● **Problem requirements**
What the answer must hold is the line containing "Image resolution: width=1280" and all lines after it through the end of the listing, copied exactly, with pictures left out.

● **Given data**
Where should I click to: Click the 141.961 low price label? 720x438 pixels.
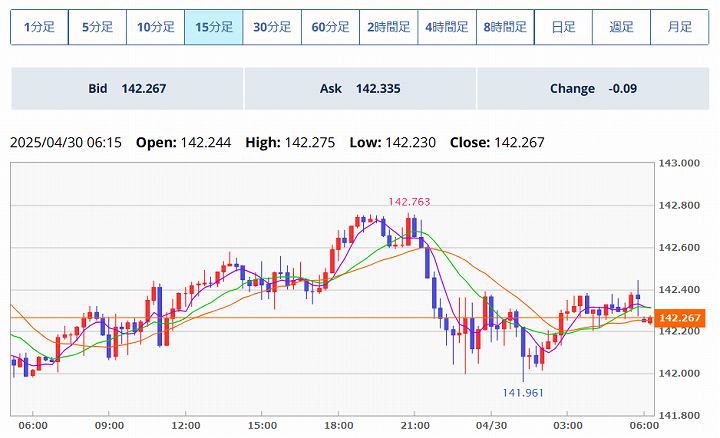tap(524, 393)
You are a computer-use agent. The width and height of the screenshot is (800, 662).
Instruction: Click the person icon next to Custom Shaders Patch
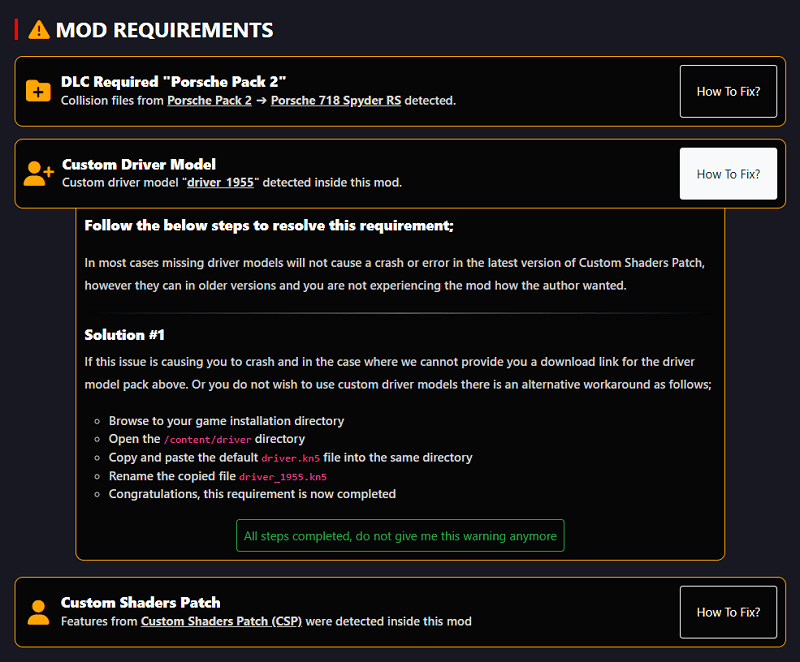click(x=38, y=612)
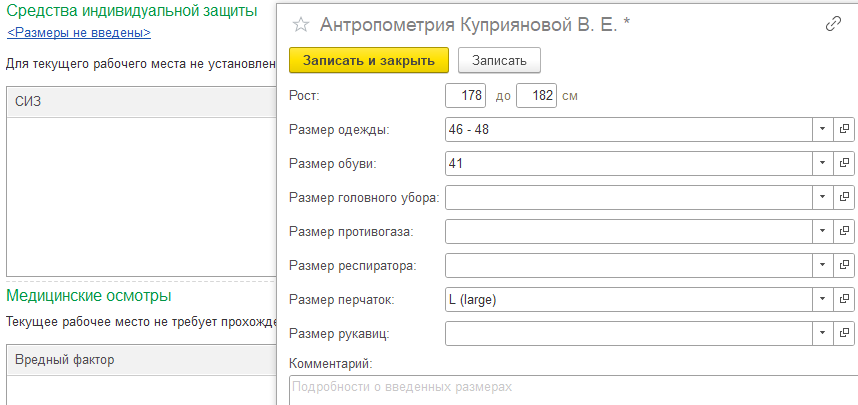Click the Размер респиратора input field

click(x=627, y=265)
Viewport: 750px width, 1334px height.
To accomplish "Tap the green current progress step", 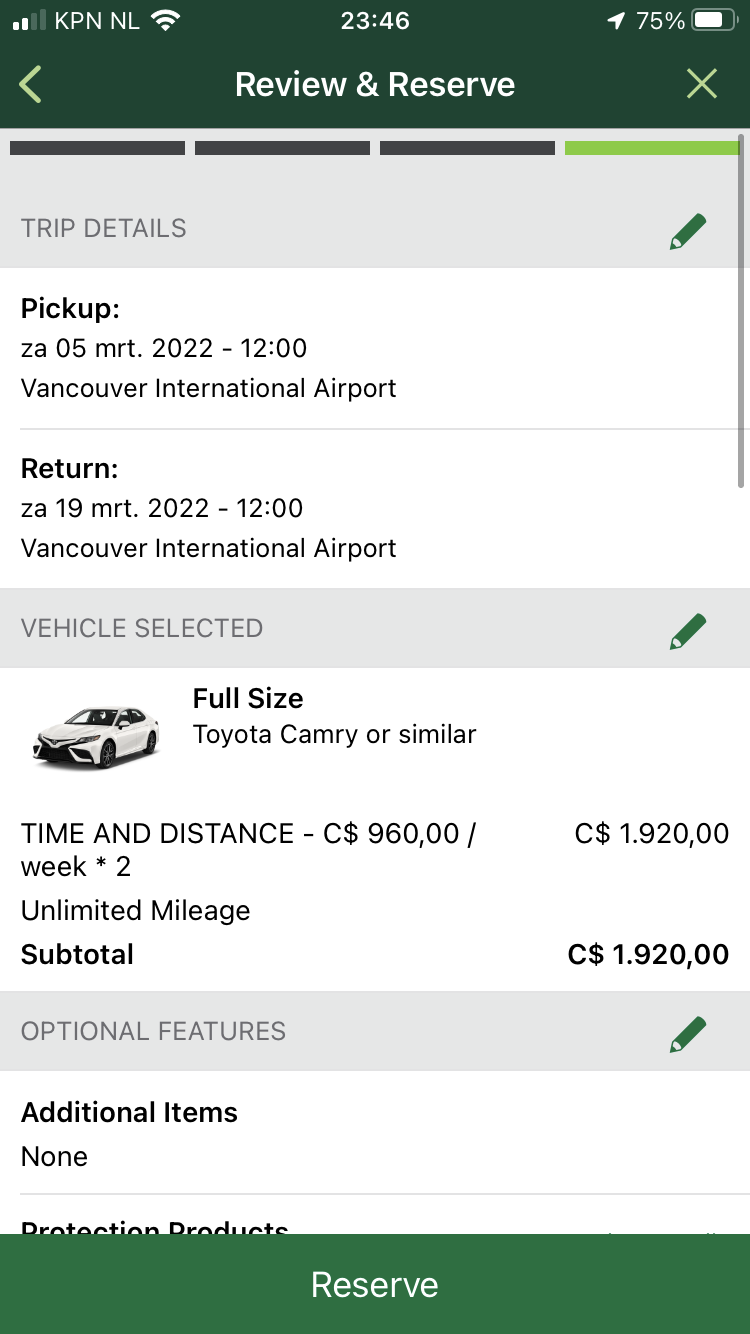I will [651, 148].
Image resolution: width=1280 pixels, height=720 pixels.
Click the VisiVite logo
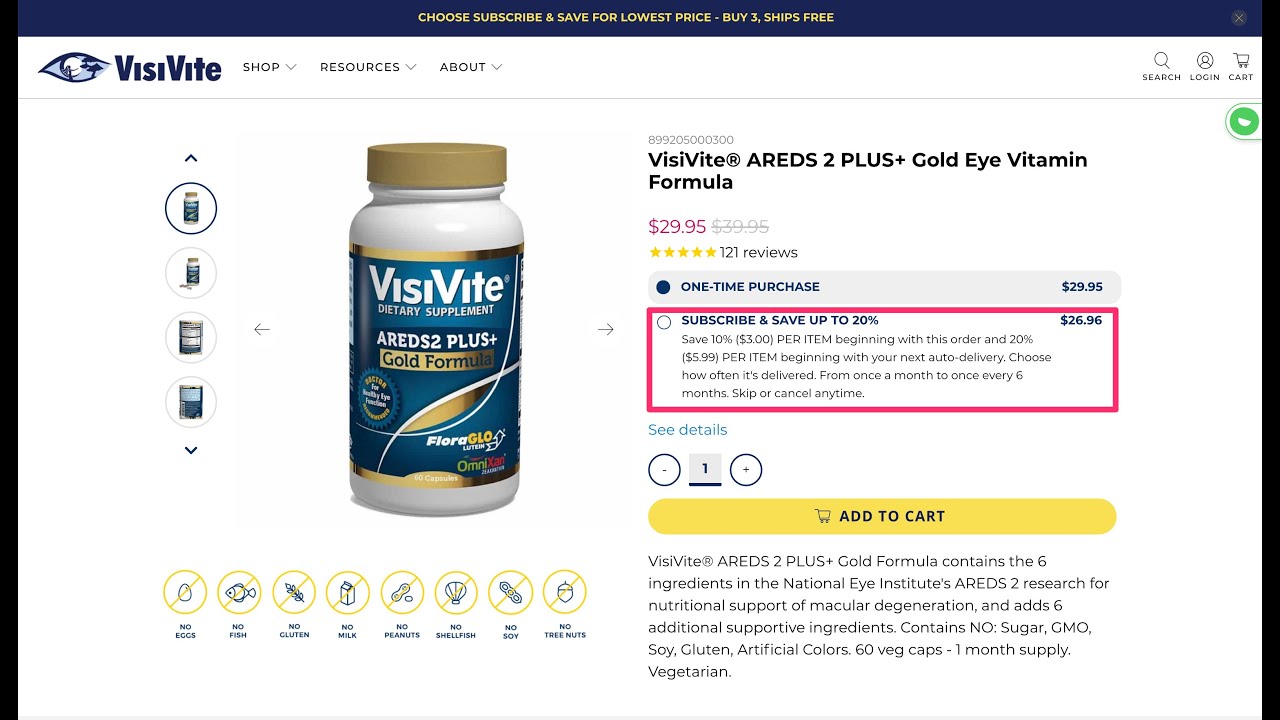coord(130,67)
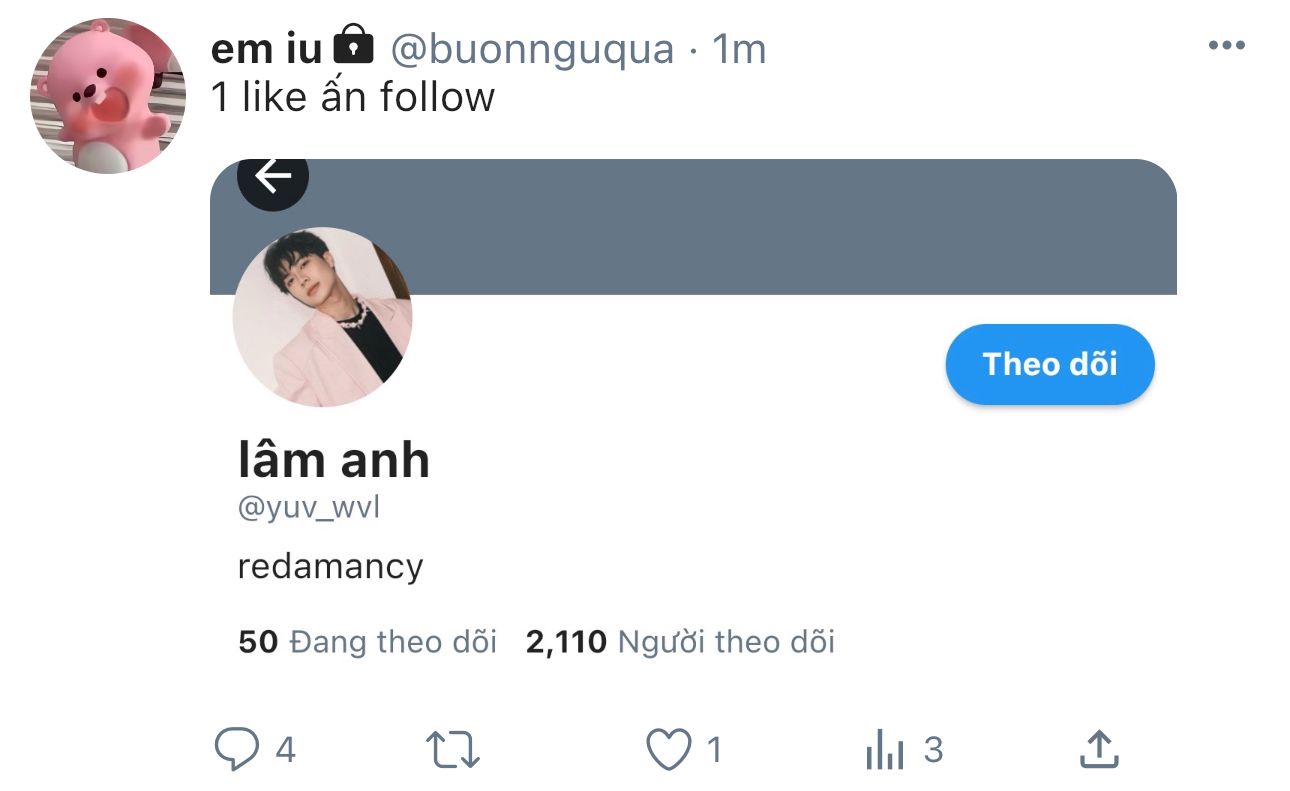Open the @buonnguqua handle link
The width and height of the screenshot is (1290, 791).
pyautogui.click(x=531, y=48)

● **Answer section**
Image resolution: width=1280 pixels, height=720 pixels.
Click the VisiVite logo
coord(130,67)
Open the @buonnguqua handle link
The width and height of the screenshot is (1290, 791).
pyautogui.click(x=531, y=48)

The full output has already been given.